Is Endgame an environmental movie about our greatest fears?
Avengers: Endgame is generally not often talked about as an environmental movie that explores our greatest fears about the damage we have inflicted onto this planet. But that’s exactly what it is, writes Danielle Clode from Flinders University.
I had a momentary brain-fade when I went to the movies this week.
“Three tickets to … what’s it called again?” I asked.
“Endgame”, the ticket seller replied firmly, “What other movie is there?”
At over three hours long, it certainly is a movie for the fans, packed full of emotionally satisfying vignettes and snappy interactions for the cast of thousands that has become the Avengers trademark. I don’t think I’ve ever watched a faster three-hour movie.
Avengers: Endgame, the concluding half of Avengers: Infinity War, has quickly become one of the biggest grossing movies of all time. By pure numbers these are important and influential movies. So what are they are telling us?

Required actions
(A) Retype the Endgame article from "At over three" to "are telling us?".
(B) Decide whether each statement agrees with the Endgame article, answering yes or no and quoting the words that settle it: (i) The movie runs longer than three hours. (ii) Avengers: Endgame is the opening half of Avengers: Infinity War. (iii) The ticket seller could not recall the movie's title.
The listing after the Endgame article is separate material.

Dataset excerpt
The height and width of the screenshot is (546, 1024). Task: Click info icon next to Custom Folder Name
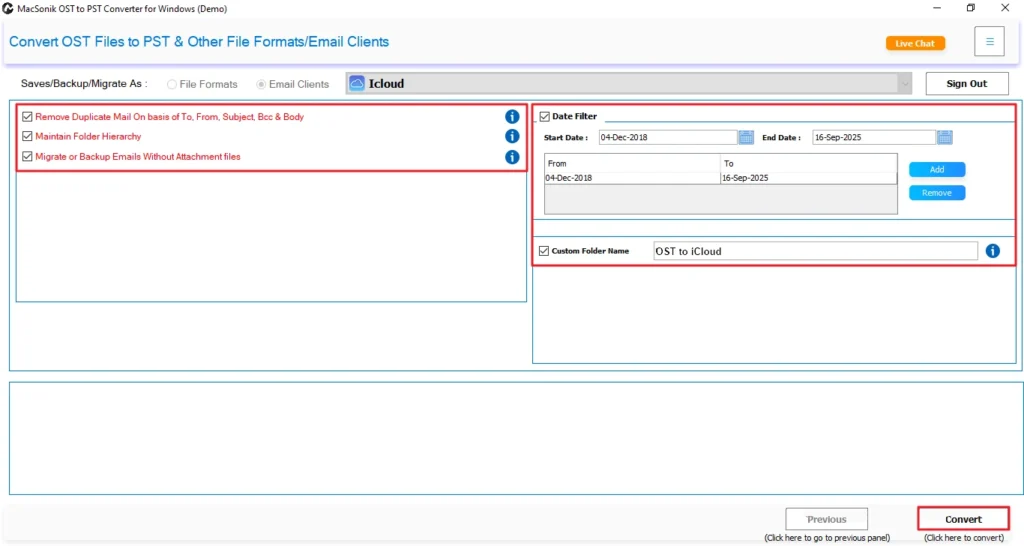point(992,251)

Exercise solutions
(A)
At over three hours long, it certainly is a movie for the fans, packed full of emotionally satisfying vignettes and snappy interactions for the cast of thousands that has become the Avengers trademark. I don’t think I’ve ever watched a faster three-hour movie.
Avengers: Endgame, the concluding half of Avengers: Infinity War, has quickly become one of the biggest grossing movies of all time. By pure numbers these are important and influential movies. So what are they are telling us?

(B)
(i) Yes: "At over three hours long"
(ii) No: "the concluding half of Avengers: Infinity War"
(iii) No: "“Endgame”, the ticket seller replied firmly"